La prima cosa che ti colpiva in lui erano gli occhi. Le grosse lenti non riuscivano a nascondere l’intensità dello sguardo, il cui primo intento era capire chi si trovava di fronte. Una valutazione professionale, verrebbe da dire, che stabiliva a che grado di relazione Eco si poneva con ciascuno. Non si trattava di snobismo. L’identikit non serviva a classificarti per «metterti al tuo posto», ma semplicemente a misurare il grado di complessità (e ironia, inscindibile in lui) su cui impostare la conversazione. Con me, per esempio, cominciò a suggerire le inquadrature, come se il regista fosse lui. Con garbo e ironia, ci mancherebbe: ma dimostrare che ero degno di fare il regista fu la prima prova a cui mi sottopose. Quando poi settimane dopo vide il montato definitivo fu contento, ma ci tenne a rimarcare: «Si vede che lei di mestiere non fa il filologo». So anche che, nei mesi successivi, fu piacevolmente stupito da quanti gli facevano i complimenti dopo aver visto il lavoro alla Biennale.

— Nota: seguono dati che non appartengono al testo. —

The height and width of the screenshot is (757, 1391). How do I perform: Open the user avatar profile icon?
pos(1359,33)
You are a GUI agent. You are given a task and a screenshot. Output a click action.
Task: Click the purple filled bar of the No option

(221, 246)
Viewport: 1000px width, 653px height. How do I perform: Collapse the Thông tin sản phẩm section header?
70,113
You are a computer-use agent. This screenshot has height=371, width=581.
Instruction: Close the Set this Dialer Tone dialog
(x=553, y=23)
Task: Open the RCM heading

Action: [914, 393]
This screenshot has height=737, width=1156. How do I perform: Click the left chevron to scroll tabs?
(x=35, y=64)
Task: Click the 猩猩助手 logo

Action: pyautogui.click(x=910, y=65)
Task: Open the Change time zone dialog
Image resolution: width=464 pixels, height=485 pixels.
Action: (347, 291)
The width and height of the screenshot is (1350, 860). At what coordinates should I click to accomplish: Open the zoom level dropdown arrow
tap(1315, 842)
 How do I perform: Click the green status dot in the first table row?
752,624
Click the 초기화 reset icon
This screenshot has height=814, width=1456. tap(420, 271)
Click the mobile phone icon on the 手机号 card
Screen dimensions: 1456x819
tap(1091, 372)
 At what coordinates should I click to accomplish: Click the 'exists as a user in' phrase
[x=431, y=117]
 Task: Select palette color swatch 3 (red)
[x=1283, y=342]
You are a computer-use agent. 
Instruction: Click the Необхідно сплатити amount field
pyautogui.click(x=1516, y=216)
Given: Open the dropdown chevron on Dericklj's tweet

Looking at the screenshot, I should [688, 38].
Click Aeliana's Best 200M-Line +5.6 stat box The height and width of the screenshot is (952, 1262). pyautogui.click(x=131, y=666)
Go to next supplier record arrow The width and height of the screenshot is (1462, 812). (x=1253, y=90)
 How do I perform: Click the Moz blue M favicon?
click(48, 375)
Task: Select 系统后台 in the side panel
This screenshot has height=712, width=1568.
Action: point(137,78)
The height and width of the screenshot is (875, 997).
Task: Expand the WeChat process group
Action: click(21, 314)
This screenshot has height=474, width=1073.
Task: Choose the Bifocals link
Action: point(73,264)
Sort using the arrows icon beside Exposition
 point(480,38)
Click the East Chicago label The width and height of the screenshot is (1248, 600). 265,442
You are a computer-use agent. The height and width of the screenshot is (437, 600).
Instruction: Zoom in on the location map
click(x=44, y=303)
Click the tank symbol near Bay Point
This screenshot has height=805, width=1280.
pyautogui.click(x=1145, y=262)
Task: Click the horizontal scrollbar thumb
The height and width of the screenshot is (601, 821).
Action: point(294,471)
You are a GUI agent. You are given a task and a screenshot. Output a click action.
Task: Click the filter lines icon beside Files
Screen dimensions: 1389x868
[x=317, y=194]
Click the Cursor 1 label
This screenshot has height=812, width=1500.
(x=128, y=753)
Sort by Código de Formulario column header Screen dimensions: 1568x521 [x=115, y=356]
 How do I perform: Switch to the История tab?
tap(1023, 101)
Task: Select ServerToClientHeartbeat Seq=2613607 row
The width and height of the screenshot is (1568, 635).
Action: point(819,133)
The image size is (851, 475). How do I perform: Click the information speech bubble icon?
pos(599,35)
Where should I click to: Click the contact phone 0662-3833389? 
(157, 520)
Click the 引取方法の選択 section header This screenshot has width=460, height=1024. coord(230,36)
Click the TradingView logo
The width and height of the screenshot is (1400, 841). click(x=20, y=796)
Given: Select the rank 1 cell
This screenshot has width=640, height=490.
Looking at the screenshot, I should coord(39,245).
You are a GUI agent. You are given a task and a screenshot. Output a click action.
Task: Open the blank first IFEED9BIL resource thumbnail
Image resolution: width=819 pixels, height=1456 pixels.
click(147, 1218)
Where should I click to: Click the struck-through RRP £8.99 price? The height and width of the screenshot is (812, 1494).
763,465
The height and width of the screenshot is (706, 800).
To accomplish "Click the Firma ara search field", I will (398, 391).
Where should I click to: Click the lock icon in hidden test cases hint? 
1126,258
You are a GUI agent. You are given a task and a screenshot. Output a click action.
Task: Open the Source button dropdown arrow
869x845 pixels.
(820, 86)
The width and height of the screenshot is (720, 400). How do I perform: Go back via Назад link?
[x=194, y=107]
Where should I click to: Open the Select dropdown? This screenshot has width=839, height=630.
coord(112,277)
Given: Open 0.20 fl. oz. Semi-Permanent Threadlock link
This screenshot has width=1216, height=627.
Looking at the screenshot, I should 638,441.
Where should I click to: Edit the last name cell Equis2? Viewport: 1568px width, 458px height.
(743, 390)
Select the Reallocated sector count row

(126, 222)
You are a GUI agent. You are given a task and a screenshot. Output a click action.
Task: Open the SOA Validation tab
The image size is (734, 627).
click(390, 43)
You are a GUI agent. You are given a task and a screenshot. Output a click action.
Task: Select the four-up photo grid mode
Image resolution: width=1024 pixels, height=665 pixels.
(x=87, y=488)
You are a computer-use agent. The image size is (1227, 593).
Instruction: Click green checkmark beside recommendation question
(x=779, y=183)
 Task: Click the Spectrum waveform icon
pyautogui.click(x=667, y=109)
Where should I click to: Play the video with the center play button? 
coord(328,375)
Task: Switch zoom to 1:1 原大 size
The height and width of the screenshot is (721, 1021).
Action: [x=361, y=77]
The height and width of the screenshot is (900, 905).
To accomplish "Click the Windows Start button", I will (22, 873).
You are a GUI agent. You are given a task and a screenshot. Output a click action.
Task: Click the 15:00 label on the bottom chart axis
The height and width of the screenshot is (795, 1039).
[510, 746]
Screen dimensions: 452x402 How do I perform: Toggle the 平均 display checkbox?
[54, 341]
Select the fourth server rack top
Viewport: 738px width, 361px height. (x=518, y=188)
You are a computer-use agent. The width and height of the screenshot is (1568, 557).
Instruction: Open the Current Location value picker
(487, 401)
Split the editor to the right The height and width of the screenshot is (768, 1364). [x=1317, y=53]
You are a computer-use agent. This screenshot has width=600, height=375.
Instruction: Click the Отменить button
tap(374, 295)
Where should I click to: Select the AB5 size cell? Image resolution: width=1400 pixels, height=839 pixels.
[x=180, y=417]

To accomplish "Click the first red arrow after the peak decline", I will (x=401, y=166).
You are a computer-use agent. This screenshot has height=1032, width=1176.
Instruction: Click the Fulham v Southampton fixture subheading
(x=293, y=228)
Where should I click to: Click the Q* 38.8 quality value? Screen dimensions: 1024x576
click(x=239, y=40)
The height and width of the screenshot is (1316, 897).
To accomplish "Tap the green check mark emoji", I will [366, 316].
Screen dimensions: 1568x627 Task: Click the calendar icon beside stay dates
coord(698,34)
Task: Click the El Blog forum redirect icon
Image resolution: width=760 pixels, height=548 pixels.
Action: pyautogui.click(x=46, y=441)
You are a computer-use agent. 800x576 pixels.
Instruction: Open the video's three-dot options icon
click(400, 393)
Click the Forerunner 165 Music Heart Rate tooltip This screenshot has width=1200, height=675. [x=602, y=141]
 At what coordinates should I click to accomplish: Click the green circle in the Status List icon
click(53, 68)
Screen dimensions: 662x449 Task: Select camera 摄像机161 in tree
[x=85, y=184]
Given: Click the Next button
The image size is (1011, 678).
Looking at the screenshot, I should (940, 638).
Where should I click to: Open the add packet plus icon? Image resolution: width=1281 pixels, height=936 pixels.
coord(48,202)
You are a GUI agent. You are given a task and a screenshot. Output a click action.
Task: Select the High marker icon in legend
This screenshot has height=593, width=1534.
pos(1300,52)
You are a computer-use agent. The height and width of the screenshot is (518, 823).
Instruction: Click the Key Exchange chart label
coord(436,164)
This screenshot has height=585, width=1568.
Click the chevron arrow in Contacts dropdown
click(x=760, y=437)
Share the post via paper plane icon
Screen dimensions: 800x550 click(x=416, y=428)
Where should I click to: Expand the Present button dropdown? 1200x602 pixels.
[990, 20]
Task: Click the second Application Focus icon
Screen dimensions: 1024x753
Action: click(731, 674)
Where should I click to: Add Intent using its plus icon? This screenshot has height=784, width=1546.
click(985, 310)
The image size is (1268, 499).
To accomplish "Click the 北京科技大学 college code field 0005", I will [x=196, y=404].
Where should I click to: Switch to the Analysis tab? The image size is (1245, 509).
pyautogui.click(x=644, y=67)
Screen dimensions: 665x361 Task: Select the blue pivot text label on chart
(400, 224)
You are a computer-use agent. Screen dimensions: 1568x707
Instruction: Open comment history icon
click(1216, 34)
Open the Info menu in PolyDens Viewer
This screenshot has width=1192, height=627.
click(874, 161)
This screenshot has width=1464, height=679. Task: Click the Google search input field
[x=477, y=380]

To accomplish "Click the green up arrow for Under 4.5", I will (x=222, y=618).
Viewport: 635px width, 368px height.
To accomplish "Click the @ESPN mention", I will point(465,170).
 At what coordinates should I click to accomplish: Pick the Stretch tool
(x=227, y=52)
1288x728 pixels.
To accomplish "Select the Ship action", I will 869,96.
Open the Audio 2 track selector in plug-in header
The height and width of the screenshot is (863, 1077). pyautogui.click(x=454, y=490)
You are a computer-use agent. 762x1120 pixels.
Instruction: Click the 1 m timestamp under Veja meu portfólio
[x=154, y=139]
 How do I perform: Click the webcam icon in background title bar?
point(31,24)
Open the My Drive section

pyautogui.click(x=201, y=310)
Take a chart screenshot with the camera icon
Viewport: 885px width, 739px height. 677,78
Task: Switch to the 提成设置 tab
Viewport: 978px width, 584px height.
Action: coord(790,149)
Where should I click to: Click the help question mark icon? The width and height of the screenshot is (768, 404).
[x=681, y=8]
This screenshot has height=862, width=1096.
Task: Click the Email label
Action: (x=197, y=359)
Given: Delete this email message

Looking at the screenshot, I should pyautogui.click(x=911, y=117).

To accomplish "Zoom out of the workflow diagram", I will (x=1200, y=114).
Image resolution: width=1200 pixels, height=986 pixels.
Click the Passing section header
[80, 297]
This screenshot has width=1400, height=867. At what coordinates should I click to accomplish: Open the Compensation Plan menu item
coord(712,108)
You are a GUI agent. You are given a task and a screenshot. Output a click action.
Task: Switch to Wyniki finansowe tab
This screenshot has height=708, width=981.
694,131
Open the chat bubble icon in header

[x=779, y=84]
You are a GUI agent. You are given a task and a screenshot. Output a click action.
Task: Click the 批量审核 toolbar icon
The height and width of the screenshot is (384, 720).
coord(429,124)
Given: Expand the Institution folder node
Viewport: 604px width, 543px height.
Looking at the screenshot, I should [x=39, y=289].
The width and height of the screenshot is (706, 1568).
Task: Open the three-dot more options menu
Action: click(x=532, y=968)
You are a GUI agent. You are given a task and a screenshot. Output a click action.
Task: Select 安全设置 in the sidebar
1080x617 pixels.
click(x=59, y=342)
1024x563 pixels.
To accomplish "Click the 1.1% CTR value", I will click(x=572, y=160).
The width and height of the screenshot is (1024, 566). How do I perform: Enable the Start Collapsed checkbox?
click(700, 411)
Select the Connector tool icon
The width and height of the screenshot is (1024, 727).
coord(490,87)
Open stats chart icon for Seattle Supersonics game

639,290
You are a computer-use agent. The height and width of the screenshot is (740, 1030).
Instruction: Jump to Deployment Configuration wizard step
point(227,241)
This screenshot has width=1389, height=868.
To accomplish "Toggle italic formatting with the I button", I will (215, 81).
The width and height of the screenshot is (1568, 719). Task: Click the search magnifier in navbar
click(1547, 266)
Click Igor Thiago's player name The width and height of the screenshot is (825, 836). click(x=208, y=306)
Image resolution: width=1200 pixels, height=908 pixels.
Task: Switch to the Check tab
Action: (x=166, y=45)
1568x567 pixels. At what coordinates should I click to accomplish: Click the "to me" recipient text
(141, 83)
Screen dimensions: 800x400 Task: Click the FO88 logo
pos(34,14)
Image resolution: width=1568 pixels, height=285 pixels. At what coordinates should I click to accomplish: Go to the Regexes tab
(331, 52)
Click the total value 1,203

La vera cosa che Eco non sopportava era l’imbecillità. Soprattutto l’imbecillità boriosa e autocompiaciuta dei tanti opinionisti dei media. In particolare, ce l’aveva con internet, una vera «tribuna degli stupidi», secondo lui. Il fatto è la sua intelligenza e la sua cultura non prendevano mai la forma della supponenza tipica degli imbonitori che odiava. Non solo perché amava anche le forme «basse», come i fumetti o la narrativa d’appendice, ma soprattutto perché in lui la complessità non si dissociava mai dalla chiarezza. «Sulla memoria» è un esempio perfetto di quello che intendo. In quei quindici minuti Eco dice cose di una profondità straordinaria: eppure lo fa col sorriso sulle labbra, come se ti stesse raccontando un’ovvietà. E con una limpidezza di pensiero che si trasforma in pura forza cinematografica.

È stato buffo, in questo senso, rendersi conto che a Venezia avevamo commesso un errore. Si sa come funzionanoi video nelle mostre d’arte: è molto difficile stare a guardarli dall’inizio alla fine, ci si sofferma al massimo per qualche minuto e poi si va oltre. Per questo avevo pensato a un montaggio «puntuale», qualcosa che potesse funzionare per stile e contenuto anche se visto brevemente. Come se non bastasse, l’architetto incaricato del Padiglione aveva montato i tre video in cima a una stretta passerella, senza una sedia o un posto comodo per fermarsi. Tutti pensavamo che la gente avrebbe osservato per un po’ e poi se ne sarebbe andata. Fin dal vernissage fu chiaro quanto ci eravamo sbagliati. Pressoché tutti quelli che arrivavano lì si fermavano per gli interi quindici minuti, appollaiati alle balaustre, o scomodamente seduti per terra, in discesa. Il fatto è che se cominciavi ad ascoltarlo, Eco lo seguivi fino alla fine.

Certo, oggi, una delle frasi più poetiche pronunciate in quel lavoro colpisce in modo diverso. Parlando di come nei vecchi — almeno quelli non malati — la memoria, invece di diminuire, aumenta, il Professore a un certo punto disse: «Il giorno della mia morte ricorderò tutto». Lo disse con un sorriso soddisfatto, lo stesso che immagino e spero lo abbia accompagnato in quel momento. Lo stesso che sono felice e orgoglioso di aver impresso per sempre nella memoria di tutti”.